DETALLES DEL EJERCICIO:
Presenta como lista numerada las líneas de los ítems, empezando en la que contiene "Reset the design" y terminando en la que contiene "(x=157, y=16)", ambas incluidas. Omite las líneas en blanco.

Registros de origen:

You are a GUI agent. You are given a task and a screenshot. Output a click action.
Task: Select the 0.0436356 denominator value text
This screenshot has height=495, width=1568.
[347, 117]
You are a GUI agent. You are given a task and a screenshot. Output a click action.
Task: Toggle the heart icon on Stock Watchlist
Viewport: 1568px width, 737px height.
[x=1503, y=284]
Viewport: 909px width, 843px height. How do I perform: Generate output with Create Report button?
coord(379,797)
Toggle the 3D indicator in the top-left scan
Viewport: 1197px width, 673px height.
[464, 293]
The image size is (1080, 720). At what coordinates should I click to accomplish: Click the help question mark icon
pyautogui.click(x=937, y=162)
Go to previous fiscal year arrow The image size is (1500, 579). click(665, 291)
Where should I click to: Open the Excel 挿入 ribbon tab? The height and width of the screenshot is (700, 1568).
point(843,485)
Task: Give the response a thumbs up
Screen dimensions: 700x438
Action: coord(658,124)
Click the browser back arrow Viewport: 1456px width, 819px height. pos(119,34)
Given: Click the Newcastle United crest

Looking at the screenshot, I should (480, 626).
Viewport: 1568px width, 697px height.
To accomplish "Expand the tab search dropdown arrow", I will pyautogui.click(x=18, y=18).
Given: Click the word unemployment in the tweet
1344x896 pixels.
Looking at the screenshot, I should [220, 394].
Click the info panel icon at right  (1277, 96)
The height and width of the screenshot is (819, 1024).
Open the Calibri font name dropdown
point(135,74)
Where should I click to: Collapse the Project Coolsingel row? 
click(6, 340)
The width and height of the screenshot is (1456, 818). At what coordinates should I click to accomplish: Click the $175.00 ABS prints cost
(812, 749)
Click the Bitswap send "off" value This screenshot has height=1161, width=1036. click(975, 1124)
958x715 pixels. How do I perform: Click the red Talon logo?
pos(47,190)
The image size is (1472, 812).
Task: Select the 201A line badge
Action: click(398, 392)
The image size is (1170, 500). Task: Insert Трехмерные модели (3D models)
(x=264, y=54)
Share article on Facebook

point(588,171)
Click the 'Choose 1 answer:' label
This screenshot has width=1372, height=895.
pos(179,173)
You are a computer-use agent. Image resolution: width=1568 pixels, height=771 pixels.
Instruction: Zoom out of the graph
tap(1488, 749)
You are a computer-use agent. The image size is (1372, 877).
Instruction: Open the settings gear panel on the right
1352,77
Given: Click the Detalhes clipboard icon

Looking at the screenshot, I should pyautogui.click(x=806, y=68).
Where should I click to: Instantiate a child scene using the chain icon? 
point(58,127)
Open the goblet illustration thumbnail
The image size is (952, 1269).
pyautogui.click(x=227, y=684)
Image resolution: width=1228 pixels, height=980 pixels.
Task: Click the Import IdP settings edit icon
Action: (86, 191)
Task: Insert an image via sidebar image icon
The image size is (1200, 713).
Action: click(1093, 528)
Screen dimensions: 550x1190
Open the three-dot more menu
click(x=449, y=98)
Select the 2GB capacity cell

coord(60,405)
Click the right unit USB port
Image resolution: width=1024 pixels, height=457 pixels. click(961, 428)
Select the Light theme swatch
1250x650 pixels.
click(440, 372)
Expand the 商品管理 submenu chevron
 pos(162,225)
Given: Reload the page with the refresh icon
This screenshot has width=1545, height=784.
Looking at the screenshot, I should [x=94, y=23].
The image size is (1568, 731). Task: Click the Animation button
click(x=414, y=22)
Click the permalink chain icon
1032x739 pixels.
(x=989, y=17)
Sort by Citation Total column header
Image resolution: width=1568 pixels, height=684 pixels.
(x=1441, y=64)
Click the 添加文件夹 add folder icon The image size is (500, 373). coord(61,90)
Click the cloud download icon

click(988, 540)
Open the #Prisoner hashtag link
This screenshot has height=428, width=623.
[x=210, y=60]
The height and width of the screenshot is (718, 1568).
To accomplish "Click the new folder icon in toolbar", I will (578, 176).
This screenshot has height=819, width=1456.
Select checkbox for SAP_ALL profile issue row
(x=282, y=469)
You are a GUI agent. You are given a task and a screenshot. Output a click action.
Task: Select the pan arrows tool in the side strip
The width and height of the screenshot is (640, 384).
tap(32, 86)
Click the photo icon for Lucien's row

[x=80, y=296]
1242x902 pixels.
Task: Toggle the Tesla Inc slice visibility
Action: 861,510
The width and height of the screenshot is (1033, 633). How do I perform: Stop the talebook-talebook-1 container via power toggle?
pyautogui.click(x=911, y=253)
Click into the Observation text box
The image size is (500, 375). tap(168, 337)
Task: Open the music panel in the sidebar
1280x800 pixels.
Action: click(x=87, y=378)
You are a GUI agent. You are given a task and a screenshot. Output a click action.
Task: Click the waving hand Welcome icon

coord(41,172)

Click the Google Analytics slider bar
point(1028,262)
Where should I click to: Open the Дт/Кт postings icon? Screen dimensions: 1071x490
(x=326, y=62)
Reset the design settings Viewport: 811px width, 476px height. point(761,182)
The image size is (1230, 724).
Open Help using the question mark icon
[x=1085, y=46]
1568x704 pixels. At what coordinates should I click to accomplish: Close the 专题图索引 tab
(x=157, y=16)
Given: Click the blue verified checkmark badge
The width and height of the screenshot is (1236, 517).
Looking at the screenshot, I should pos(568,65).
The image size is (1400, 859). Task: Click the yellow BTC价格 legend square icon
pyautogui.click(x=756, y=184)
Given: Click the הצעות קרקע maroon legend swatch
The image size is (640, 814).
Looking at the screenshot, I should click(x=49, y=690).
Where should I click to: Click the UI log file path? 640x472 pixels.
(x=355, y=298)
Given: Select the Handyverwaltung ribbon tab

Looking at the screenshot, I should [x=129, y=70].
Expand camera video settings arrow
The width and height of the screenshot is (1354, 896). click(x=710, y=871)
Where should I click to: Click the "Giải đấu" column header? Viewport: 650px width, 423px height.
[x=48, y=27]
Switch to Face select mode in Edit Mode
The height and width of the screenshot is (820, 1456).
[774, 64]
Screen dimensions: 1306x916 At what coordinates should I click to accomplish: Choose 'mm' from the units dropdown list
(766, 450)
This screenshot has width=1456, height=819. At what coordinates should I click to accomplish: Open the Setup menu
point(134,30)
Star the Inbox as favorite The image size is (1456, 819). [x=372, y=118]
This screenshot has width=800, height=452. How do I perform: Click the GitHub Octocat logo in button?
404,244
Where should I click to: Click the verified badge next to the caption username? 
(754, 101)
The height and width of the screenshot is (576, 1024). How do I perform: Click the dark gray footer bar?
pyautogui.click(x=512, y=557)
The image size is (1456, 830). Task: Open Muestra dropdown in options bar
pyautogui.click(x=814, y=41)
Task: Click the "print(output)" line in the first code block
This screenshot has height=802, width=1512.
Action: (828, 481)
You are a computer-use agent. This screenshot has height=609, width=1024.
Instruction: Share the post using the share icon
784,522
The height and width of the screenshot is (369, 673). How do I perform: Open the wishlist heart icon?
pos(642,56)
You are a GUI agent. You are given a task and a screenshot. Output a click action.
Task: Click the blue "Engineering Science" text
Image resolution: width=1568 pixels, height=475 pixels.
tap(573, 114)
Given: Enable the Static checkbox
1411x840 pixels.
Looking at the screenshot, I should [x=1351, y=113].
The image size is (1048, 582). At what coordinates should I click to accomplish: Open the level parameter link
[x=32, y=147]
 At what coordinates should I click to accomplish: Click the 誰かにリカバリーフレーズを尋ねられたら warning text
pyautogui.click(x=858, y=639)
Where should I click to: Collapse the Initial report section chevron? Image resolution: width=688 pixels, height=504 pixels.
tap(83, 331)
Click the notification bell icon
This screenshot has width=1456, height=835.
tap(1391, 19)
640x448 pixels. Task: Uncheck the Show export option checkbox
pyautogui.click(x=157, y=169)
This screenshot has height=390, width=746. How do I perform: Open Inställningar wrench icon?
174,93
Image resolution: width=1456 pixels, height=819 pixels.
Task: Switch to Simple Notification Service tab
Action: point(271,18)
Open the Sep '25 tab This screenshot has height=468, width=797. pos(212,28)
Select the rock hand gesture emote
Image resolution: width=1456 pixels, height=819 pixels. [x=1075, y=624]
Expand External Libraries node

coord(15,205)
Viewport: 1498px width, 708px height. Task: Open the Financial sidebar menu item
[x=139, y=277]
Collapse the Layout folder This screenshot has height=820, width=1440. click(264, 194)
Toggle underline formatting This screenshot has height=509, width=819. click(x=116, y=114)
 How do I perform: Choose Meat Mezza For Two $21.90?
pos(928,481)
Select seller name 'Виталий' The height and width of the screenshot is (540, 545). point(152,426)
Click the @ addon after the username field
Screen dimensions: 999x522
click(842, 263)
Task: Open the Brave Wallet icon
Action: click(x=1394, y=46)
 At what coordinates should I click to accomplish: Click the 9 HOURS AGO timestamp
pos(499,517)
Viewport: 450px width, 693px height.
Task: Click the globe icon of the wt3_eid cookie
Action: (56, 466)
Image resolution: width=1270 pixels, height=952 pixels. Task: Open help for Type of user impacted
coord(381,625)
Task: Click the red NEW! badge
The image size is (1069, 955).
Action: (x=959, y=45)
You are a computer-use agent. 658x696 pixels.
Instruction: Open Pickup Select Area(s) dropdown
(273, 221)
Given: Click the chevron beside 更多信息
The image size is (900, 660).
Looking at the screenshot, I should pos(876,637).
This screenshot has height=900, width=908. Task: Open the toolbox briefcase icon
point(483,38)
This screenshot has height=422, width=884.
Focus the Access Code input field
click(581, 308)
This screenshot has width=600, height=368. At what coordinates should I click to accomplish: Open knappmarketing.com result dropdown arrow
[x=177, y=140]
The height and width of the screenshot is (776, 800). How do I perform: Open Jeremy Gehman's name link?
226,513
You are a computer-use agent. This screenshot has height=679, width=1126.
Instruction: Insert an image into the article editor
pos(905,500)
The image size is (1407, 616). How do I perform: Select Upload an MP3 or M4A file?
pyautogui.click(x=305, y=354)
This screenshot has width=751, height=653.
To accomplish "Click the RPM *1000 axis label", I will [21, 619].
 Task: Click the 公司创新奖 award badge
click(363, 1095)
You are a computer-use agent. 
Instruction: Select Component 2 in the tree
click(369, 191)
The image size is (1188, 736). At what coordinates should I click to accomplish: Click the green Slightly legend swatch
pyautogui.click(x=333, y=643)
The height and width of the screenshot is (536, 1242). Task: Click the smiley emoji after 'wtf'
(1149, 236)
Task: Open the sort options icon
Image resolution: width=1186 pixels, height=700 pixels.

RESPUESTA AL EJERCICIO:
1. Reset the design settings Viewport: 811px width, 476px height. point(761,182)
2. The image size is (1230, 724).
3. Open Help using the question mark icon
4. [x=1085, y=46]
5. 1568x704 pixels. At what coordinates should I click to accomplish: Close the 专题图索引 tab
6. (x=157, y=16)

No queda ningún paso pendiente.